トヨタでの守衛の改善|元トヨタマンの目
私がトヨタへ入社したころ、総務部保安課に所属する守衛の方々は、ビルに入る玄関などで長時間立ったままの姿勢でいた。
この立ったままの姿勢というのが、体力を消耗するばかりで何の意味もないということで、机とイスが置かれて座って入門チェックを行うようになった。現在はカード管理になって、守衛さんはいなくなった。
以前にこのブログにも書いたが、鉄道の駅などで警察官が台の上に乗って、長時間立った姿勢で不審者にニラミを効かしているのは、体力を消耗するだけで意味がない。プールの監視員のような背の高いイスに座っているのがいいと思う。いざ不審者と格闘といった場合に、体力の温存ができるではないか。確かに座っていたら格好悪いかも知れないが、「実」をとるべきではないか。
この立ったままの姿勢というのは、心臓に非常に負担をかける。「立つ」ということは、地球の引力に体を垂直にするということだ。足の爪先まで下がって行った血液を、心臓というポンプが引力に逆らって、頭のテッペンまで引き上げなければならないのだ。歩いたりして体が動いていると、心臓のポンプ活動を、それらの動作活動が補助する作用が働き、スムーズに血流が動くらしい。しかし立ったままの姿勢でいると、心臓のポンプ活動のみで引力に逆らわなければならず、心臓に多大な負担がかかる。
飛行機のエコノミー症候群もまさにこれと同じで、長時間動かずに座ったままの姿勢でいるだけで、爪先への血流が悪くなってしまうのだ。
ところで、「寝る」という行為は、体全体が地面と水平なる。したがって、地球の引力にはまったく逆らわないことになる。ゆえに、心臓のポンプ活動は非常に楽になる。
もし眠れない時には、「もし朝まで眠れなくても、この姿勢のままでいるだけで心臓は休めることができる。それに伴って、体だって今日の疲れぐらいは回復できる。まあ、眠れなくてもいいや」といた気楽な気持ちでいれば、そのうち眠ってしまう。

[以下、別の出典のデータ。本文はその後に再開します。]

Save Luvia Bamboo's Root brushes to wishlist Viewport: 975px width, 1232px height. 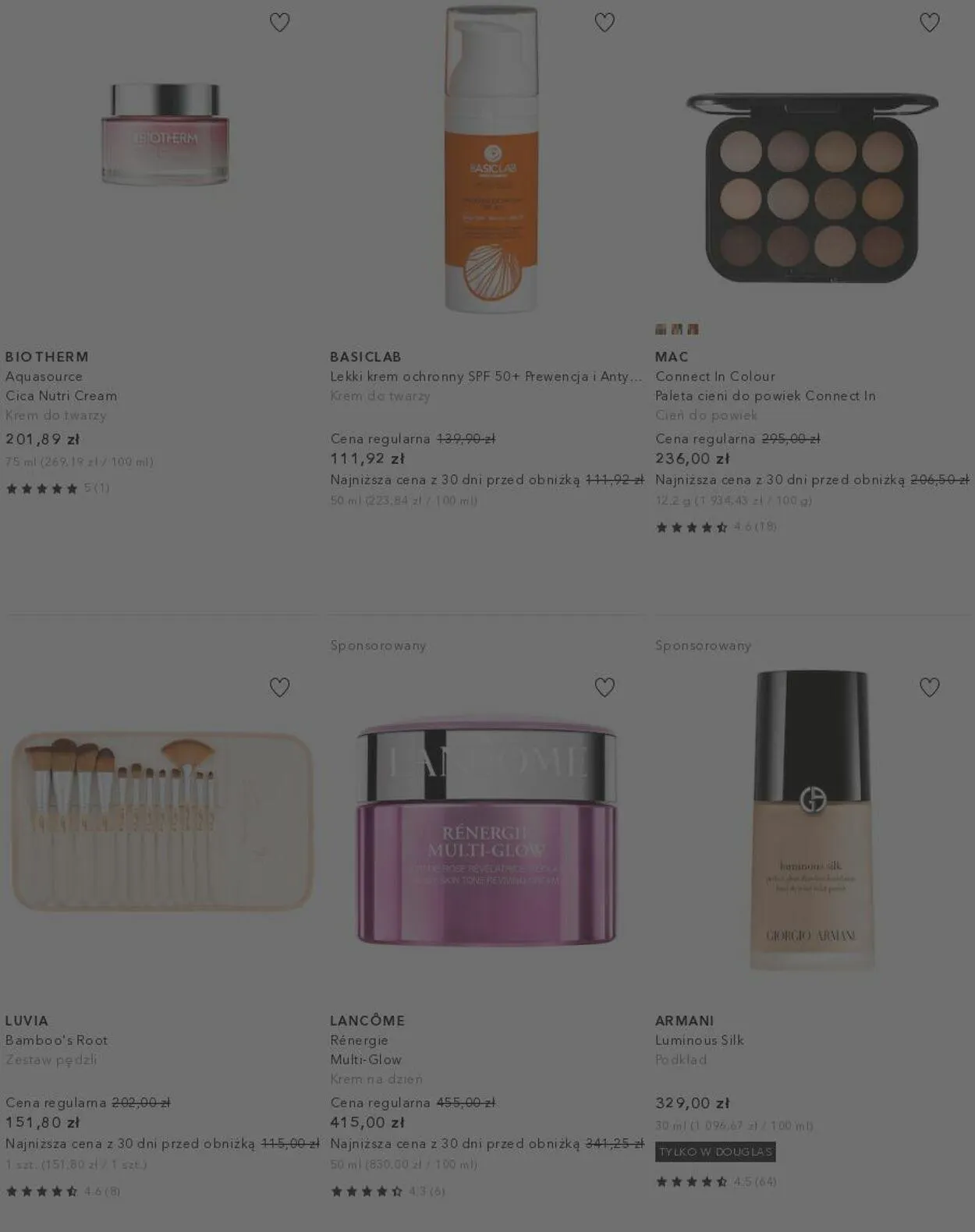tap(279, 687)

しかし、眠ることによって心臓の負荷を軽減してやることはできても、驚異的なことに、生まれてから一度も活動を止めることなく動き続けてくれている。本当に心臓様には申し訳ない気持ちでいっぱいだ。ゆえに、心臓様の活動の妨げになる行為は絶対にしないと心に誓っている。
その最も妨げになる行為が「喫煙」だ。血液が全身の老廃物を肺までやっと運んできて、新鮮な酸素と交換しようと思った矢先に、肺の中は有毒なタバコの煙で充満している。血液は老廃物を捨てることもできず、さらに有毒物質を体全体に運ぶことになってしまう。その汚いものは毛細血管に付着し、心臓はさらに高圧を出さざるを得なくなってしまう。

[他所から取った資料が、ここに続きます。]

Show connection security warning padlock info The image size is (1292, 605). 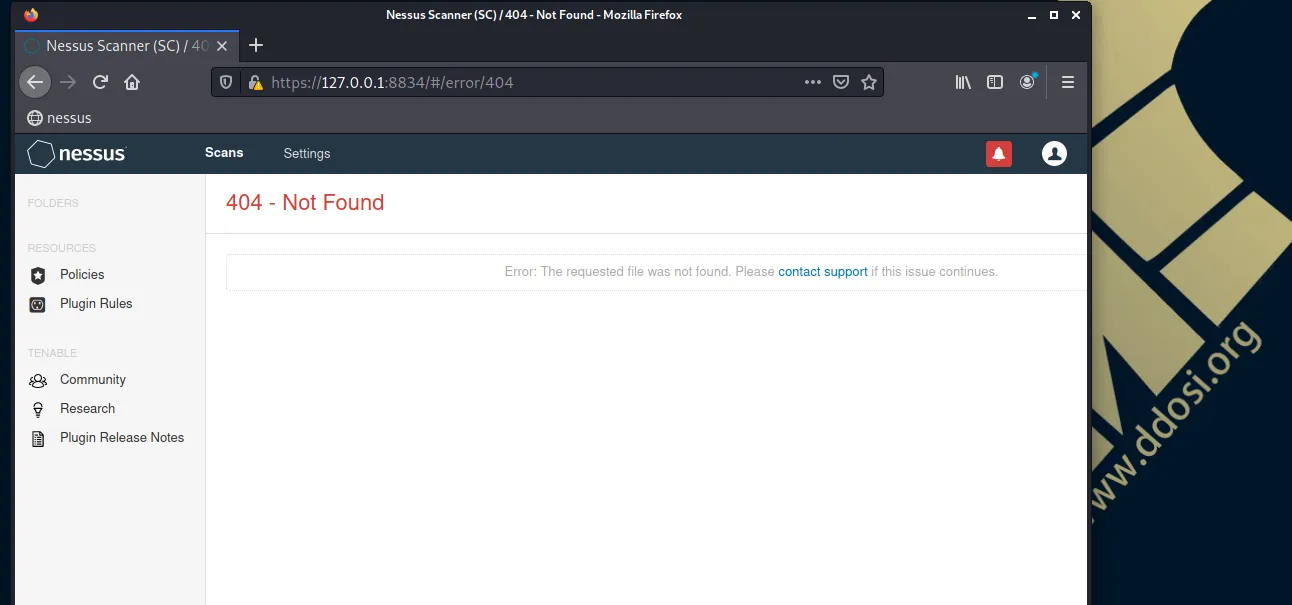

始末の悪いことに、脳はこの体や心臓様へのイジメを快感としてとらえてしまうらしい。この習慣性の部分は明らかな「病気」と認定されているそうだ。そのダメージはじょじょにじわじわと進行し、実際に体に偏重を来たすまでに何十年もかかってしまう。
ゆえに、最も恐ろしい。心臓などの循環器のみならず、歯槽膿漏・舌ガン・肺ガン・喉頭ガンなどその悪影響は計り知れない。
あなたの喫煙習慣を見て、あなたのいとおしいお子さんにもこのような喫煙習慣がついてしまったらどうするのか。私には3人の息子がいるが、彼らは小さいうちから、オヤジからタバコについての悪口を日々ぐちぐちぐちぐち聞いていたためか、喫煙習慣はつかなかった。彼らに対して行った教育的指導で唯一成功した事例ではないだろうか。